*** Records to use Section Begins ***

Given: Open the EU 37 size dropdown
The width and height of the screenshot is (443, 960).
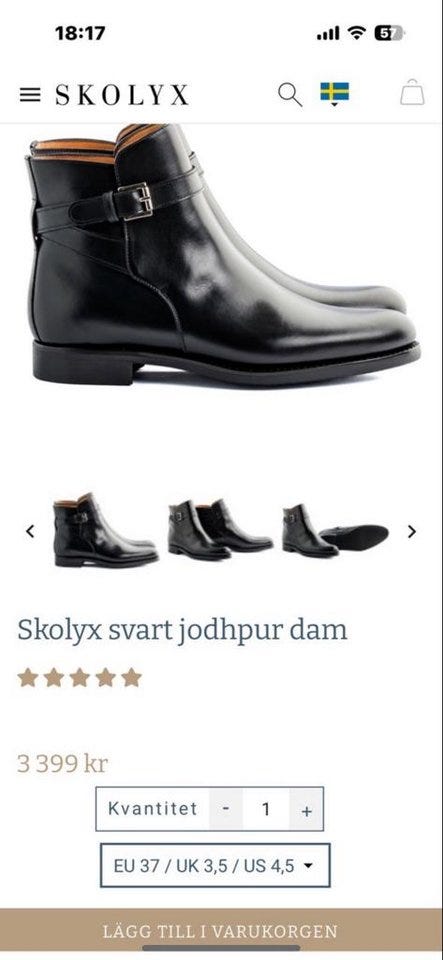Looking at the screenshot, I should [x=215, y=866].
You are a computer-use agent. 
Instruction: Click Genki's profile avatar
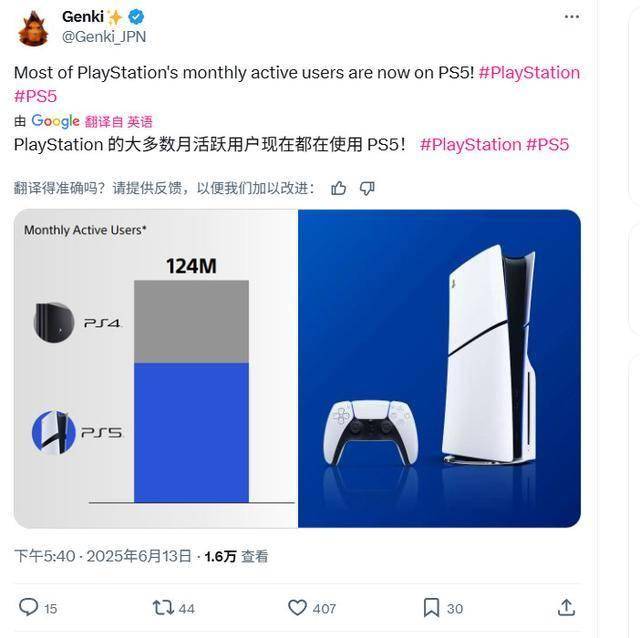click(33, 29)
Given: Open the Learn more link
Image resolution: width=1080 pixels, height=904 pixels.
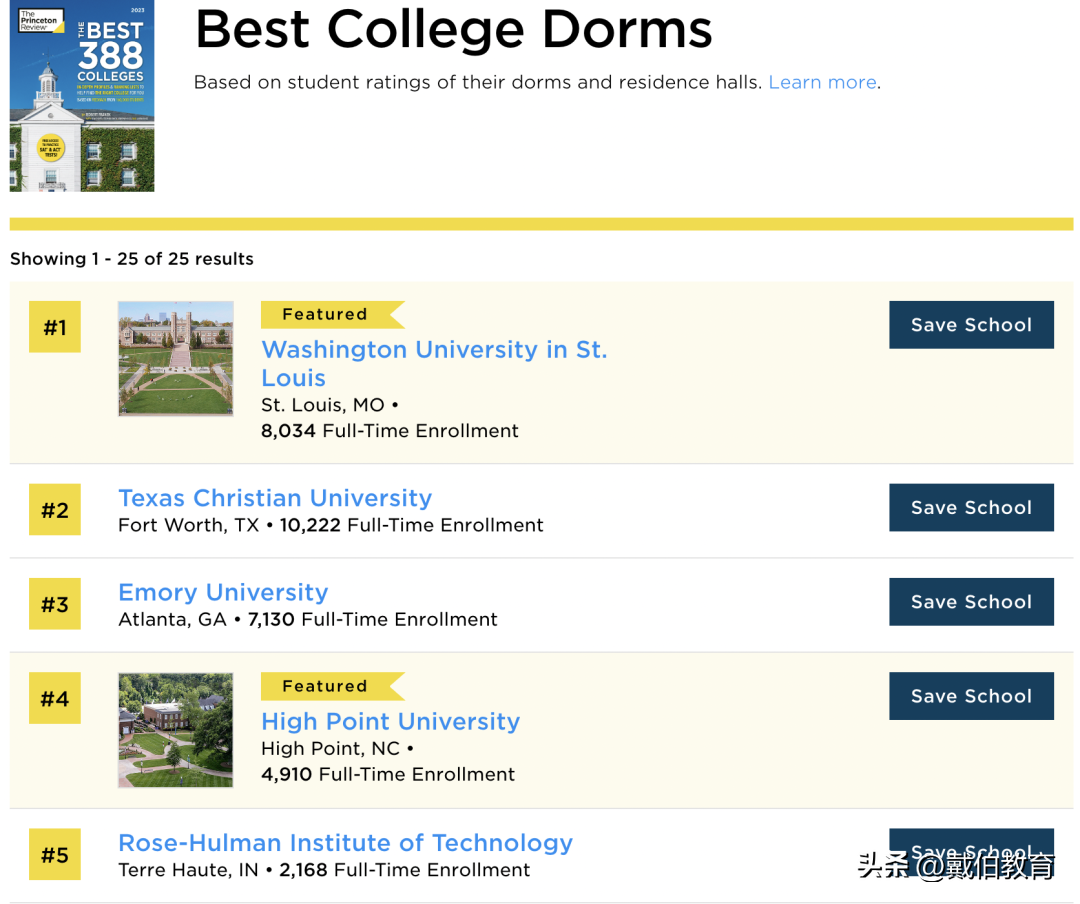Looking at the screenshot, I should [822, 82].
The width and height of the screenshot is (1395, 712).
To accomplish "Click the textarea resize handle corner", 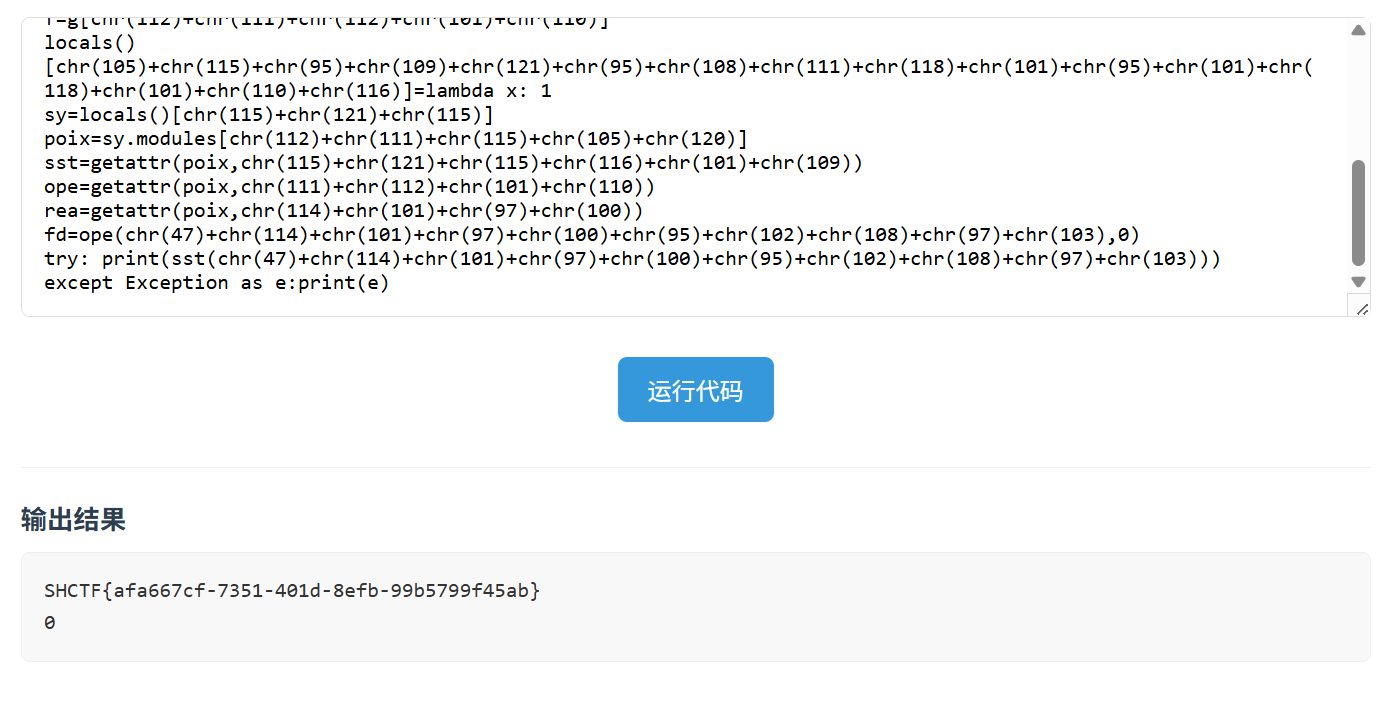I will coord(1361,309).
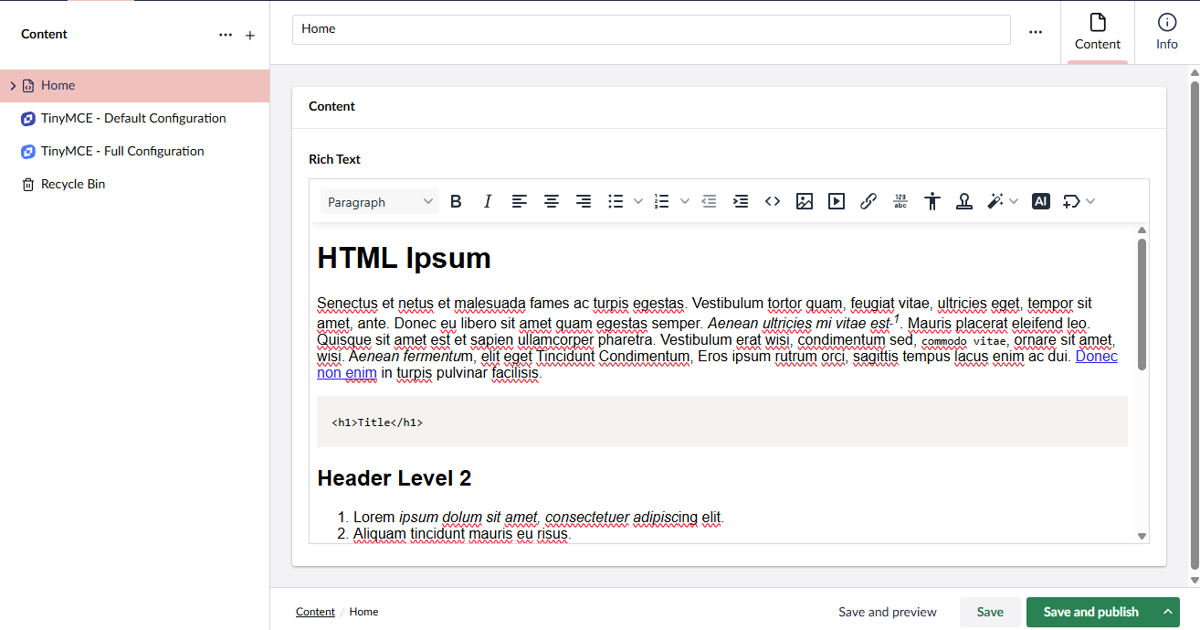Open the bulleted list style chevron

coord(639,201)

*** Records to use Section Ends ***

Please determine how many lines of the records above contain "Given", and state that number only.

[Expected output]: 2